PASSAGE TO READ
++++

After trading for Nick Foles in March, the Bears announced that the ninth-year pro would compete for their starting quarterback position with incumbent Mitchell Trubisky.
More than four months later—after the coronavirus forced the Bears to conduct their offseason program entirely on a virtual basis—Foles has yet to practice with his new teammates.
Nevertheless, he's still confident that he'll make a smooth transition given his familiarity with the coaching staff and offense. Some of the best seasons of Foles' roller-coaster NFL career have come when he was tutored by Bears coach Matt Nagy, offensive coordinator Bill Lazor and quarterbacks coach John DeFilippo.
Nagy worked with Foles as an offensive quality coach with the Eagles in 2012 and Chiefs offensive coordinator in 2016. Lazor was Eagles quarterbacks coach in 2013 when Foles passed for 27 touchdowns and two interceptions. DeFilippo was Eagles quarterbacks coach in 2017 when Foles led Philadelphia to its first Super Bowl championship and worked with Foles again last year as Jaguars offensive coordinator.
"The beautiful thing is there's a lot of similarities in this offense from my Philly offense, so I feel right back at home," Foles said Friday during a video call with the media. "Whether it's the run game or the pass game, there are similarities. It's been a year since I was in that offense, but it's nice to have that verbiage and have this feel and understand why we're doing it, this is how we do it, this is the history."
Foles joins the Bears having completed 61.8 percent of his career passes for 11,901 yards with 71 touchdowns, 35 interceptions and an 88.2 passer rating in 58 games with 48 starts for the Eagles (2012-14, 2017-18), Rams (2015), Chiefs (2016) and Jaguars (2019).
Foles finally arrived at Halas Hall for the first time last week for COVID-19 testing and has participated in walkthrough sessions with Bears rookies this week, along with Trubisky.
Foles spent the offseason in California with his wife, Tori, who gave birth to the couple's second child in June. With his family expanding and the coronavirus limiting travel, he was unable to work out with any of his new Bears teammates.
"The situation for everyone's been crazy in 2020," Foles said. "Obviously, you'd want to be around your teammates and throw with your teammates. But the situation was, that just wasn't the case ... I wouldn't say 'disadvantage' is the right word; I'd just say, 'You know what, that's just the situation.' The situation is what it is.
"My focus is acclimating to being in Chicago, getting to meet a lot of people at this facility, trying my best to memorize names, which is impossible with so many people, but I'm working on it. I'm looking forward to getting to know my teammates."
Foles has enjoyed working with fellow quarterbacks Trubisky and third-stringer Tyler Bray both virtually and in person.
"I'm enjoying the QB room," Foles said. "The big thing I know is the quarterback competition, all that, you'll ask me about it. But the big thing is we help each other improve in the QB room, not only as players but as people, and that'll help our team. So I'm focusing on all these little things, and the situation is what it is. I'm just doing everything I can, each day in the moment, to do the best I can to enjoy this and be the best player I can be.

++++

EXTRACTED INFORMATION

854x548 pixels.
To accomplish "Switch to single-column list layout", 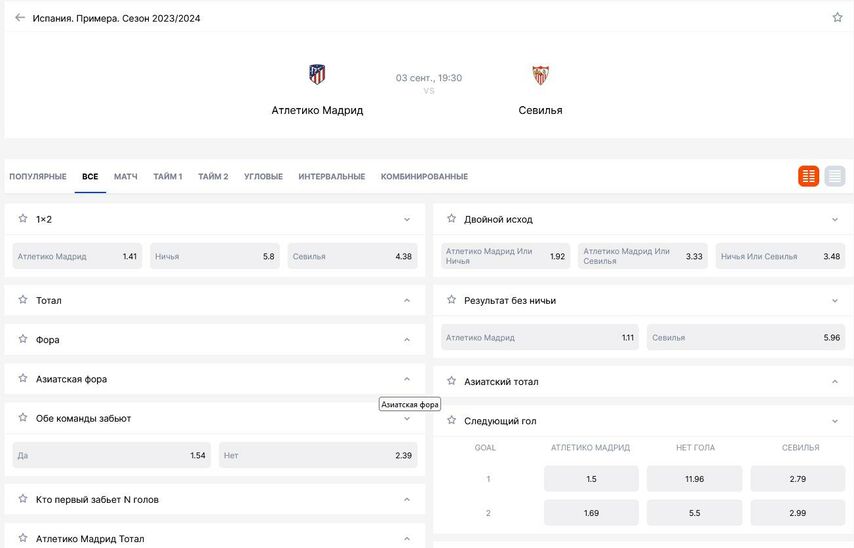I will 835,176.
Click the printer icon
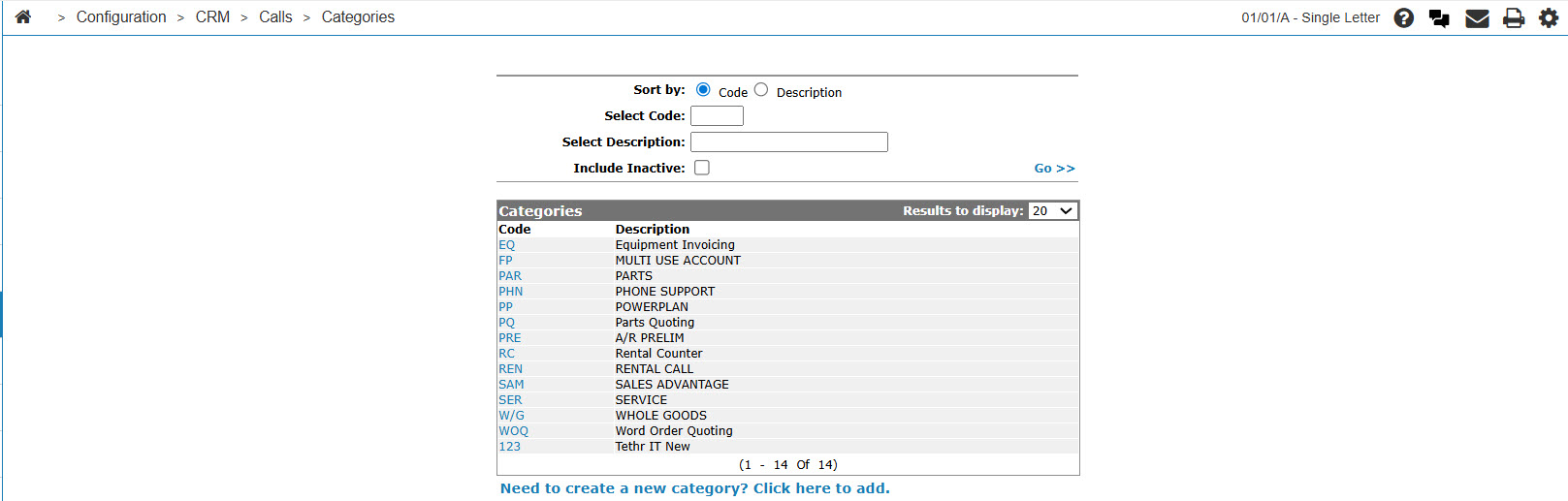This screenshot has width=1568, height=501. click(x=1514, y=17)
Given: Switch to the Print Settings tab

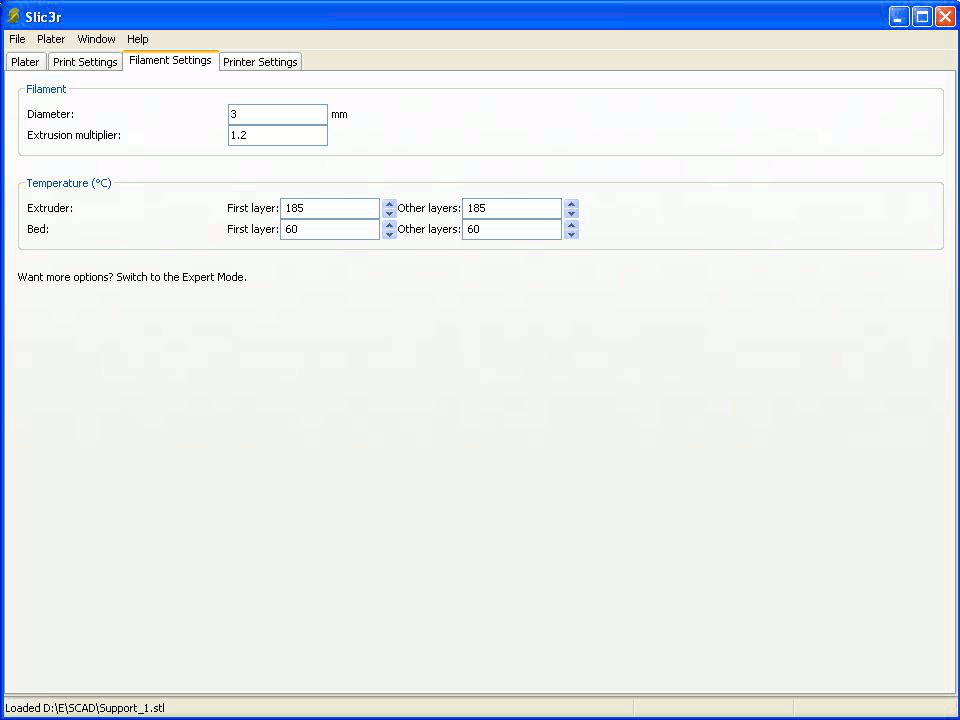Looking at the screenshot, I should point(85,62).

++++

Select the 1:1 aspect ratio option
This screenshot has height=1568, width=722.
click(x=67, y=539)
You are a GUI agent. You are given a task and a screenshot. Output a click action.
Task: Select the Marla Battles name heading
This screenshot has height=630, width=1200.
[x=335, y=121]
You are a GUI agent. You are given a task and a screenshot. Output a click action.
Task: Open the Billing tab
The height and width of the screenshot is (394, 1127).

++++

TASK INSTRUCTIONS
a) According to the Nick Foles article, which team did John DeFilippo serve as offensive coordinator when he worked with Foles last year?
b) Write out the stretch of the Nick Foles article from "Foles finally arrived" through "new Bears teammates.".
Use only the article about Nick Foles here, not the records.

SOLVED PROBLEMS
a) The Jaguars.

b)
Foles finally arrived at Halas Hall for the first time last week for COVID-19 testing and has participated in walkthrough sessions with Bears rookies this week, along with Trubisky.
Foles spent the offseason in California with his wife, Tori, who gave birth to the couple's second child in June. With his family expanding and the coronavirus limiting travel, he was unable to work out with any of his new Bears teammates.